Jasper Singh, M.A.

PhD student

Jasper Singh is a doctoral researcher in the Department of Social and Cultural Anthropology at the University of Münster — and an ethnographer who goes below the surface. Her doctoral project, Homeward Bound: Transnational Aging, Remittance Homes, and the Politics of Return among the Indian Diaspora, examines what lies beneath the apparent voluntariness of return migration among highly skilled Indian migrants who retire to India — the nostalgia, the structural compulsions, the aging bodies, the pull of affordable healthcare and familiar domestic rhythms — and what it means to reconstruct belonging after decades of transnational life.

Through multi-sited ethnography, in-depth biographical interviews, Object-Related Conversations, and Photovoice — a methodology relatively novel in the Indian context — Jasper excavates the affective and social textures of reverse migration. Drawing on Boccagni's frameworks of homing and remittance houses, she interrogates how returnees use material belongings, domestic spaces, and everyday practices to negotiate identity, social distinction, and intimacy in later life.
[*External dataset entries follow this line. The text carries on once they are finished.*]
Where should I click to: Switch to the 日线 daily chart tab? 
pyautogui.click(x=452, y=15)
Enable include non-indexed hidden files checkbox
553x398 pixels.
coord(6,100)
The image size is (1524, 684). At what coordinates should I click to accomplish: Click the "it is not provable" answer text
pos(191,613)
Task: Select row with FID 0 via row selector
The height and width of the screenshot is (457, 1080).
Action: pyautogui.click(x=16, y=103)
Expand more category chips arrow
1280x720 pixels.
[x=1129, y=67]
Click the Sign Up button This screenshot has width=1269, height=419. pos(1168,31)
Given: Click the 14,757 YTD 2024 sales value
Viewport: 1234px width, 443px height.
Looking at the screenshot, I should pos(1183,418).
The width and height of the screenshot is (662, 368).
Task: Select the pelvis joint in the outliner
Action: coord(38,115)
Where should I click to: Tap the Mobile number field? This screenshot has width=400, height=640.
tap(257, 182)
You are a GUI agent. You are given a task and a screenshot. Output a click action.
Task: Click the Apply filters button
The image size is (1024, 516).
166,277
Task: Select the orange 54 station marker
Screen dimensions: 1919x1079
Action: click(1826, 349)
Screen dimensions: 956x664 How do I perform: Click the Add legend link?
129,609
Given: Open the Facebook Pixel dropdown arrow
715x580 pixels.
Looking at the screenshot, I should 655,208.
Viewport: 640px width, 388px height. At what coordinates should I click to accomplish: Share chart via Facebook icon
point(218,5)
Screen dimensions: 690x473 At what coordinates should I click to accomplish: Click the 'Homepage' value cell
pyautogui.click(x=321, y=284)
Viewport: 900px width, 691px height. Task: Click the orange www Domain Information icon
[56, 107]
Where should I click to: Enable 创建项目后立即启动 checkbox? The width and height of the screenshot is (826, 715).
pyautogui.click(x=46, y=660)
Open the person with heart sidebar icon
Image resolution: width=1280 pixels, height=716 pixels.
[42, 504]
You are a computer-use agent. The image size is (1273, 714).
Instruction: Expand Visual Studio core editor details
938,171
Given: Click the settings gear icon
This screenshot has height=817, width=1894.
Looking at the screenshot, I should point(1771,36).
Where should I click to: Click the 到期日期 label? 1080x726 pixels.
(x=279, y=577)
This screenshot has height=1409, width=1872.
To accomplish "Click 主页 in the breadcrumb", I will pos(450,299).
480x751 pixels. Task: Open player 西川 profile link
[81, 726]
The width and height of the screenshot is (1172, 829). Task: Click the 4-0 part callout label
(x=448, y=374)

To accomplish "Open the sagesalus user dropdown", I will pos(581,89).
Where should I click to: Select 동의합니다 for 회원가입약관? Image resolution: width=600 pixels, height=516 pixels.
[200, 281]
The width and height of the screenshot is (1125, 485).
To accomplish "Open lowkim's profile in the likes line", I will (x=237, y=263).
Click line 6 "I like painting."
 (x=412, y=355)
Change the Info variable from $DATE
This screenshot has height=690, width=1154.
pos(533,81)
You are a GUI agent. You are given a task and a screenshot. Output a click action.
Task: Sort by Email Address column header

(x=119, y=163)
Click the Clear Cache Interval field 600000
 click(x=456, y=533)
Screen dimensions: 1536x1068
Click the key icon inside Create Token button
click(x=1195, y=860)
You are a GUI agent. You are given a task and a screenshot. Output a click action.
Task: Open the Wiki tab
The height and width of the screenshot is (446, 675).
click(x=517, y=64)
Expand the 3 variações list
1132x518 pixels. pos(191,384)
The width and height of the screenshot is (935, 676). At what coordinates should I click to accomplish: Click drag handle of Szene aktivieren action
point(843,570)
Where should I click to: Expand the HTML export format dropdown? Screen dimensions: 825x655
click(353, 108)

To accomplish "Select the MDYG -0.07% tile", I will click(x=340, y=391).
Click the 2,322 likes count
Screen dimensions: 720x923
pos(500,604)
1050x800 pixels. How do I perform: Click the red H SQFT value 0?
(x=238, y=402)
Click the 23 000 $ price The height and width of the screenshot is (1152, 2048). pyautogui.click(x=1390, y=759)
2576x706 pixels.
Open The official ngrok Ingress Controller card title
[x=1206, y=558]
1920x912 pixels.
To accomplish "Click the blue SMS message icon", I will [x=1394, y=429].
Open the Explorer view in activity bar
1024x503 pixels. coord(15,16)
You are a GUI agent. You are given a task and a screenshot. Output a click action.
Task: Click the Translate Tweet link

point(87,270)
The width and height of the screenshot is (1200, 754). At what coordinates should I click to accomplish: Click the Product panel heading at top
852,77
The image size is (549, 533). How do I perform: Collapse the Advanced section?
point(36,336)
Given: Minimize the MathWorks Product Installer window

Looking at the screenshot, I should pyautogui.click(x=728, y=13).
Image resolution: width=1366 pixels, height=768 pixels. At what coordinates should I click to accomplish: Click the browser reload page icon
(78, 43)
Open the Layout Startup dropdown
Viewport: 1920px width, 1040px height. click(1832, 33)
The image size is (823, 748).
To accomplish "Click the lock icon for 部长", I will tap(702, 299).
The notion of home, her research insists, is never simply recovered — it is painstakingly reconstructed.

Trained in Sociology in India and now researching from Europe, she brings a transnational and interdisciplinary lens to questions that have long remained at the margins of mainstream migration scholarship — among them, aging, affect, and the intimate politics of return. She holds a Gold Medal MA in Sociology from the University of Hyderabad and is co-founder of the Critical Sociological Network, a global think-tank of sociologists committed to knowledge production from the Global South.

Keywords: Return (Retirement) Migration · Transnational Aging · Affect and Belonging · Homing · Remittance Houses · Ethnography

  • Research

    My doctoral research delves into in-depth biographical interviews with those Indians who return to their homeland upon retirement. Residents of gated enclaves who fall into the ‘retired’ category according to Gulf Cooperation Council standards would be the interlocutors. The empirical study of (highly) skilled workers who returned to India at the cusp of the age of retirement aspires to probe further into reverse migration of the Indian diaspora induced by factors besides retirement-- their affectivity to homeland, their process of homing and homemaking after their arrival to the parent country.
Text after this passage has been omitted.